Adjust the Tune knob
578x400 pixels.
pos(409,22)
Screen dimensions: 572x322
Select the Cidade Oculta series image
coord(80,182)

-- -- --

▶ Exercise brief
Return every line of the items above verbatim, in the original order, with nothing added, dropped, or altered.

▶ Solved problem
Adjust the Tune knob
578x400 pixels.
pos(409,22)
Screen dimensions: 572x322
Select the Cidade Oculta series image
coord(80,182)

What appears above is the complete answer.